● What is needed
For this exercise, output exactly and only the lines running from the one with "Task: Go to Datasets in top navigation" through the final line of the data below, without pictures.

● Provided entries
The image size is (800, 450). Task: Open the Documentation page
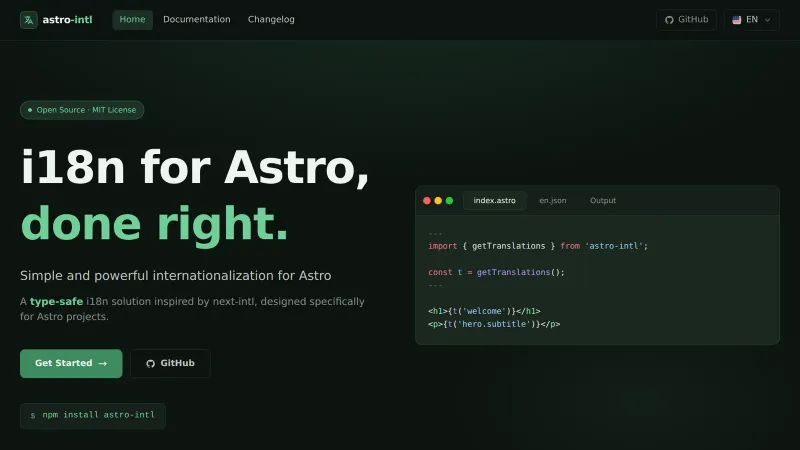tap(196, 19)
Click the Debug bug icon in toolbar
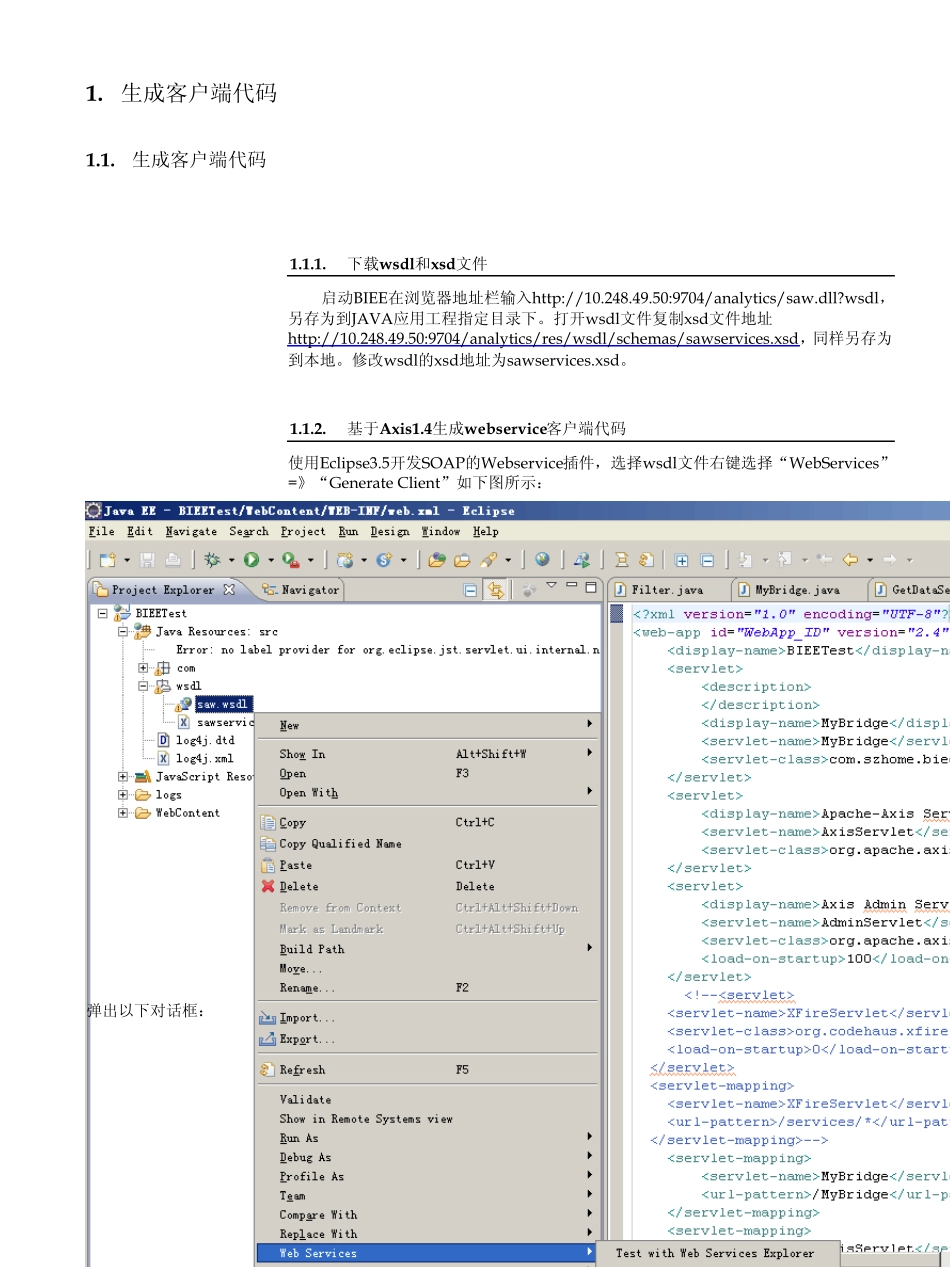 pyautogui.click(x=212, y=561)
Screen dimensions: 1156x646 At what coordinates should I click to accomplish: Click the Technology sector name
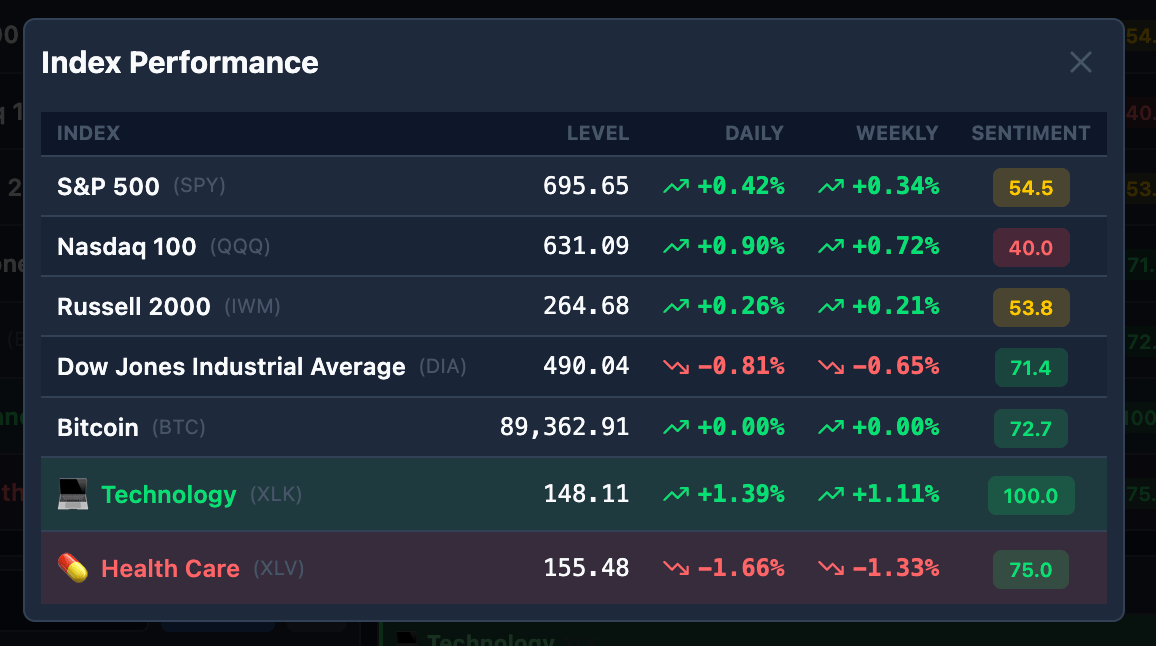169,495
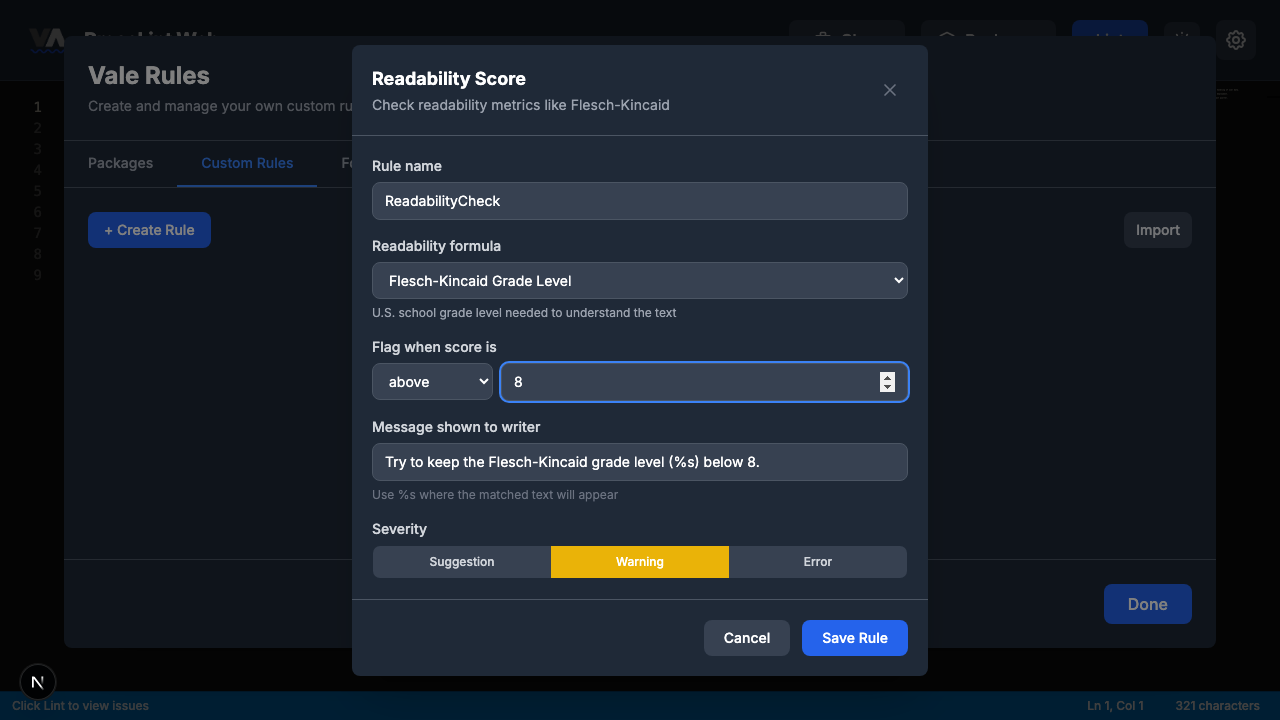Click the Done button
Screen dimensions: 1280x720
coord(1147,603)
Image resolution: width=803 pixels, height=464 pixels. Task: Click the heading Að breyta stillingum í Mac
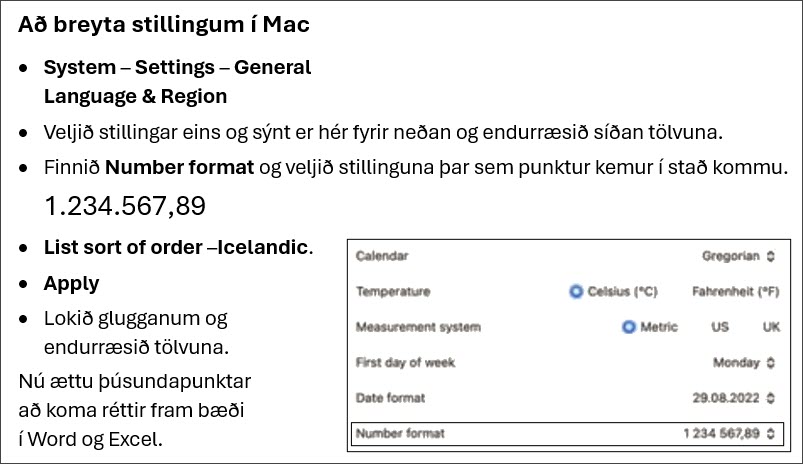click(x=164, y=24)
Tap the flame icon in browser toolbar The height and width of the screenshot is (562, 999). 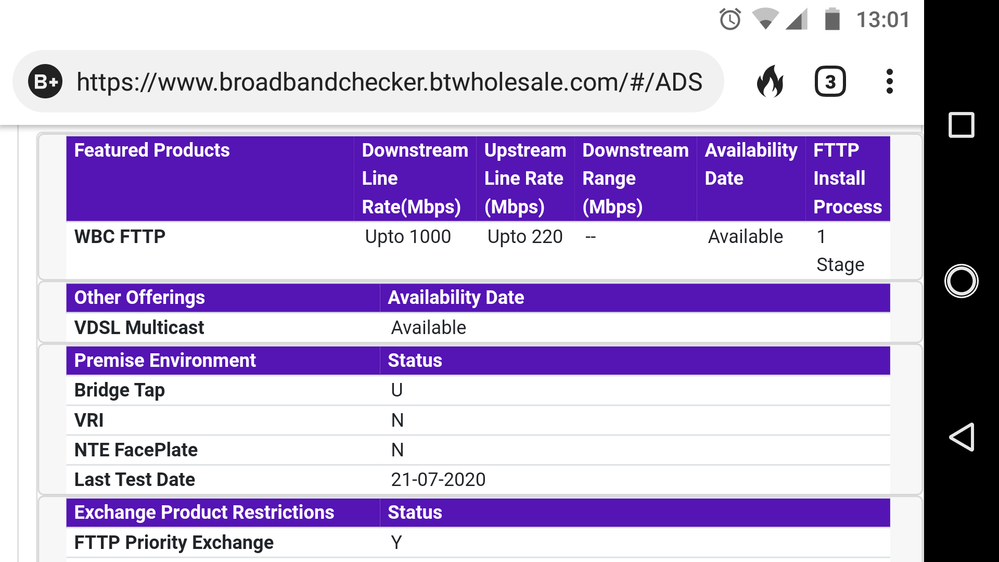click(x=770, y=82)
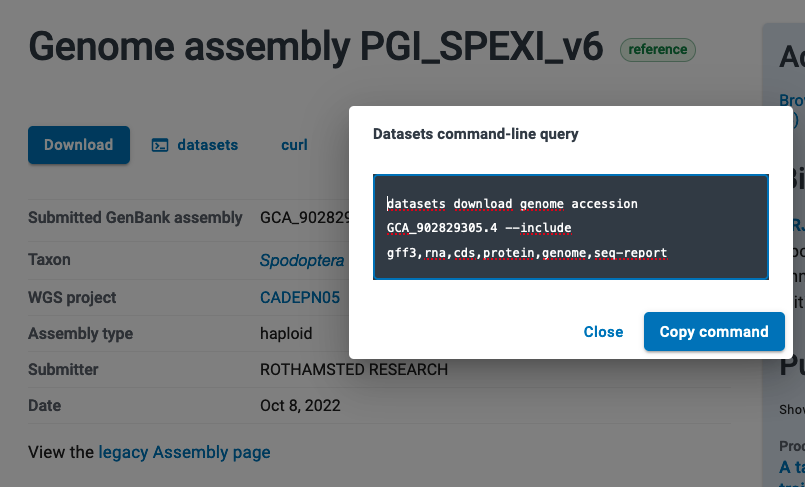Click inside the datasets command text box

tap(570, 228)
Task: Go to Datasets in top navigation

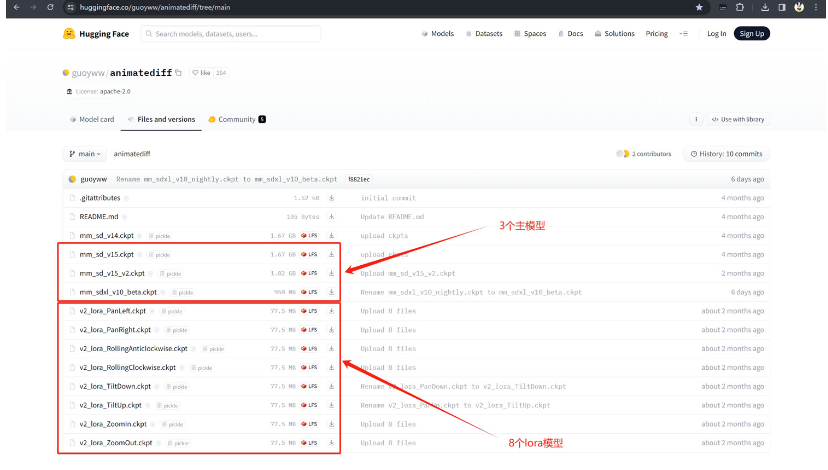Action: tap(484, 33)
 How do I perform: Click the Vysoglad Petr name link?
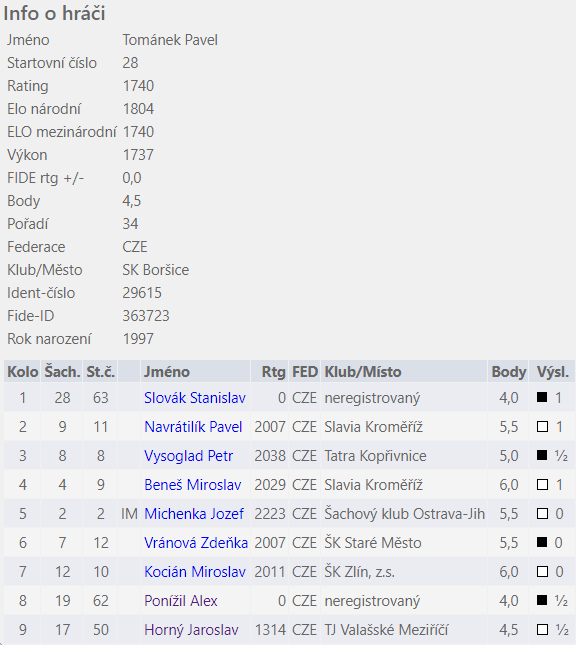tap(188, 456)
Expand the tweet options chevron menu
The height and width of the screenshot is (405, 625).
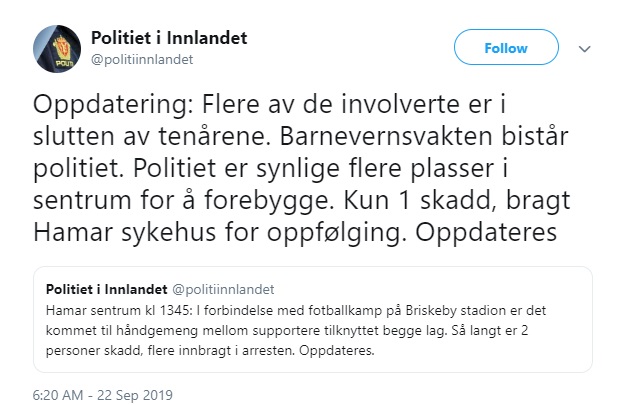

● Exercise result
Task: Go to Datasets in top navigation

Action: tap(484, 33)
 How do I perform: Click the Vysoglad Petr name link?
tap(188, 456)
Expand the tweet options chevron menu
The height and width of the screenshot is (405, 625).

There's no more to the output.